Nano drugs enhanced anti‐tumor immune responses in MFC tumors. A,B) CD71 expression of neutrophils in tumor tissues determined by flow cytometry after different treatments (gated on CD11b⁺Ly6G⁺ cells), n = 6. C–E) The percentage of CD4⁺ and CD8⁺ T cells in tumor tissues was determined by flow cytometry after different treatments (gated on CD3⁺ T cells), n = 6. F) The percentage of M1 and M2 TAMs in tumor tissues was determined by flow cytometry after different treatments (gated on F4/80⁺ cells), n = 6. G) The percentage of mature DCs in tumor tissues determined by flow cytometry after different treatments (gated on CD11c⁺ cells), n = 6. H) Statistical analysis of the ratios of CD8⁺ to CD4⁺ T cells in different groups, n = 6. I–K) Statistical analysis of the percentage of M1 TAMs, M2 TAMs, and the ratios of M2 to M1 TAMs in different groups, n = 6. L) Statistical analysis of DC maturation (CD80⁺CD86⁺ cells) in different groups, n = 6. (Data were presented as the mean ± SD, ^* p < 0.05, ^** p < 0.01, ^*** p < 0.001, and ^**** p < 0.0001).

Figure 8

The synergistic effect of nanodrug contributed to the anti‐PD‐1 antibody treatment.
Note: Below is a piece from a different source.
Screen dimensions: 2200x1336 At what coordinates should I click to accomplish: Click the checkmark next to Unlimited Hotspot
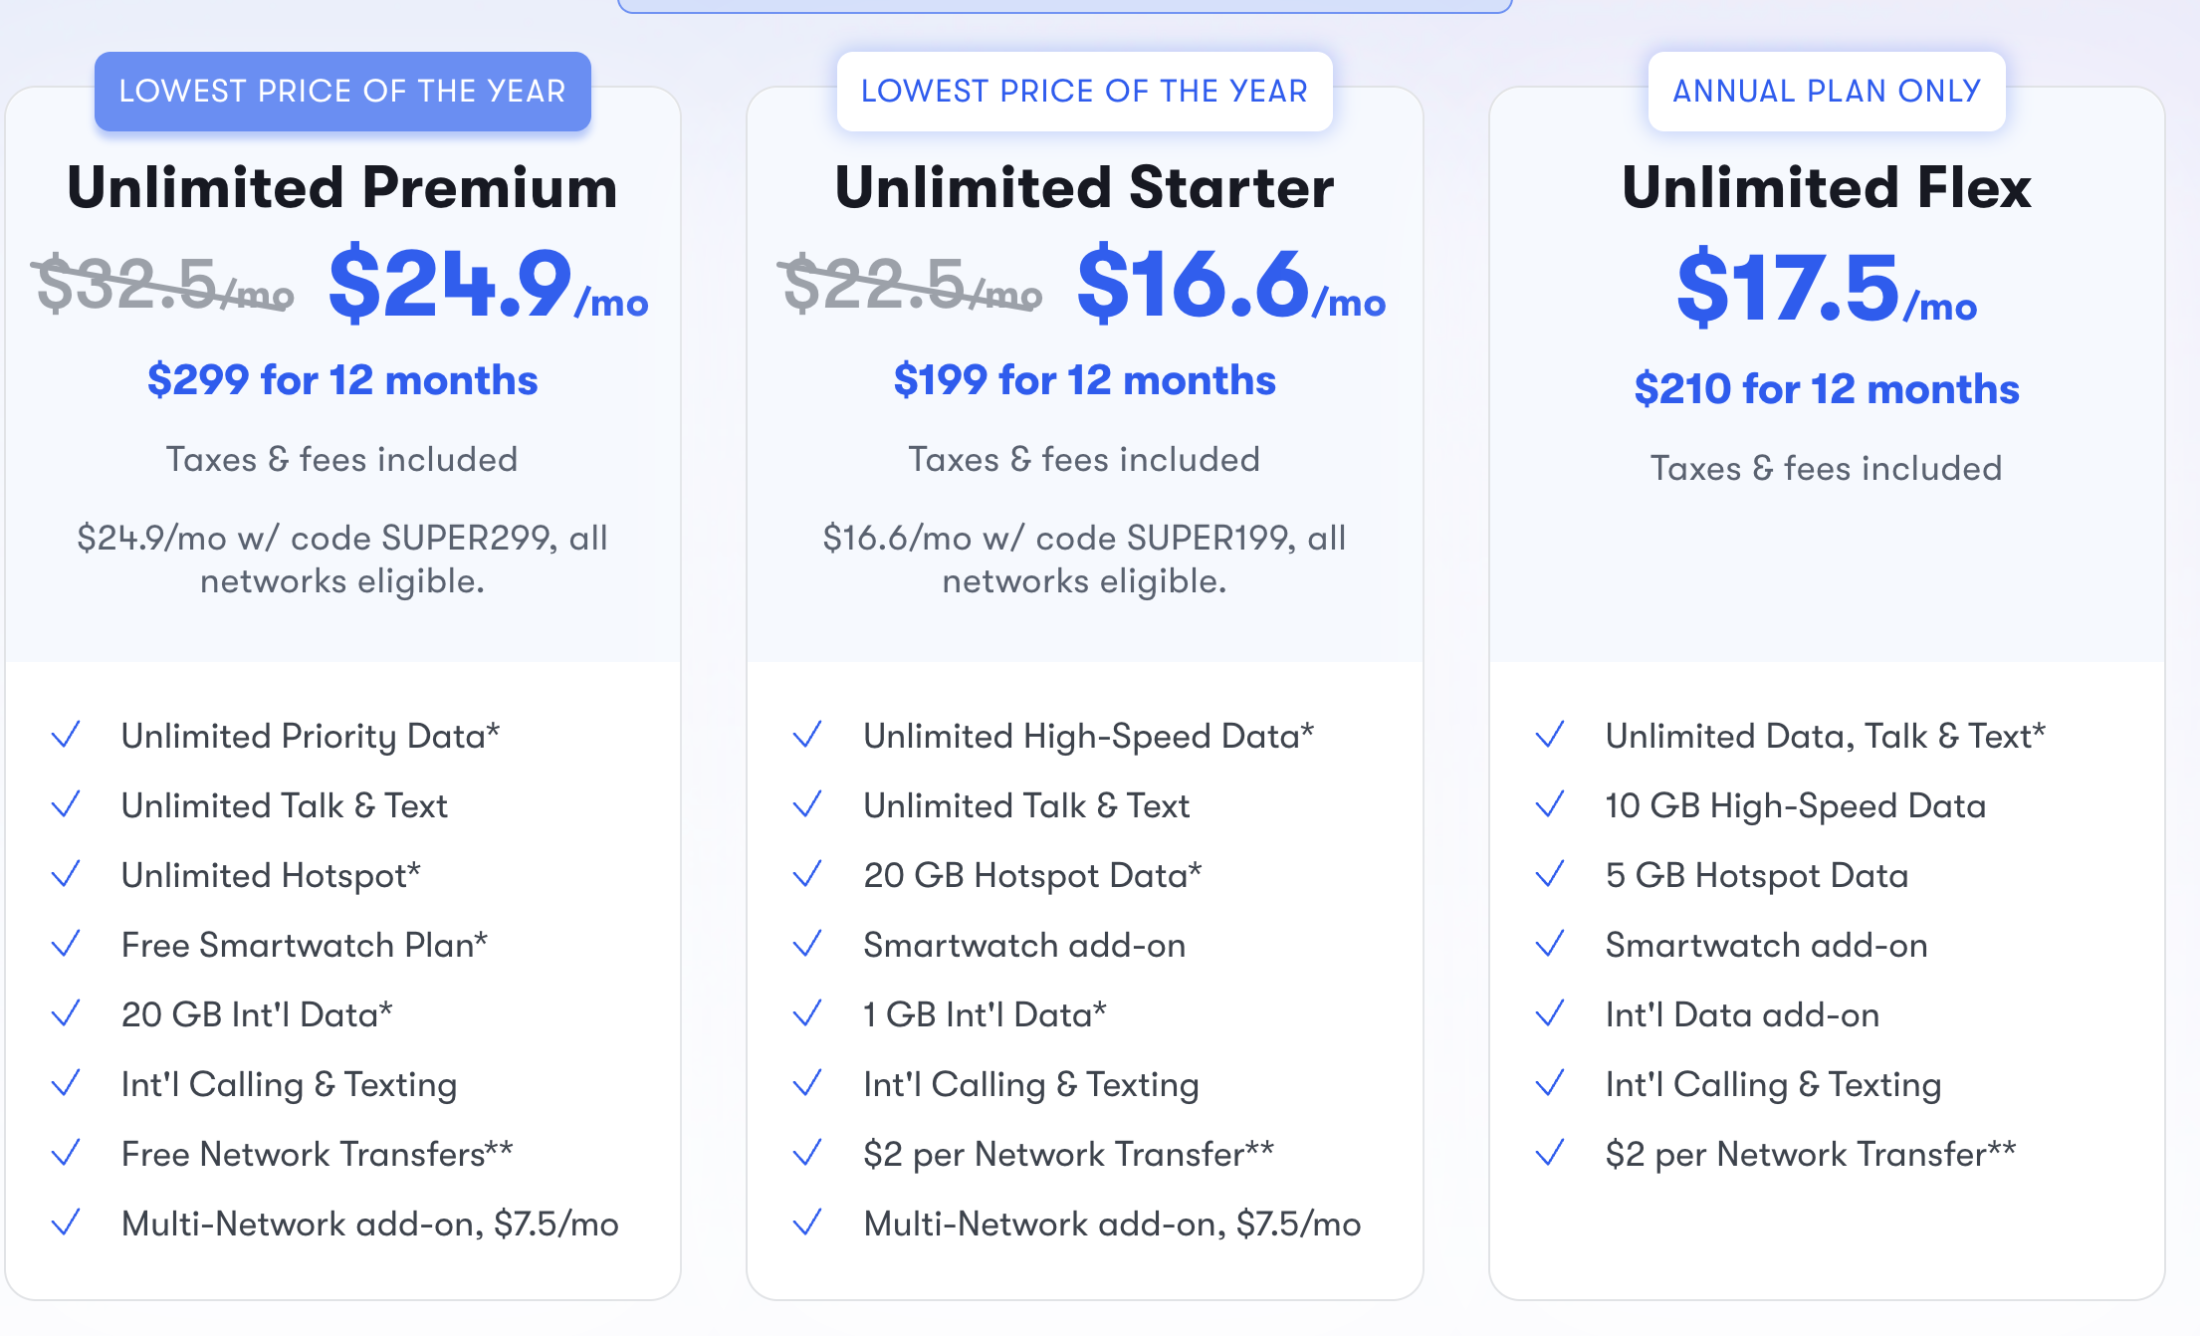(x=66, y=875)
A) PD‐L1 expression on CD11b⁺ cells in tumor tissues determined by flow cytometry after different treatments (gated on CD11b⁺ cell), n = 6. B) PD‐L1 expression on CD11c⁺ cells in tumor tissues determined by flow cytometry after different treatments (gated on CD11c⁺ cell), n = 6. C) Production of IFN‐γ and GZMB in CD8⁺ T cells determined by flow cytometry after different treatments (gated on CD8⁺ T cell), n = 6. D) The percentage of effector memory T (TEMs) cells in spleens determined by flow cytometry after different treatments (gated on CD8⁺ T cell), n = 6. E,F) Statistical analysis of the percentage of PD‐L1 on CD11b⁺ cells and CD11c⁺ cells in tumor tissues after different treatments, n = 6. G,H) Statistical analysis of the percentage of IFN‐γ and GZMB in CD8⁺ T cells after different treatments, n = 6. I) Statistical analysis of the percentage of TEMs in spleens after different treatments, n = 6. (Data were presented as the mean ± SD, ^** p < 0.01, ^**** p < 0.0001, and ns, not significant).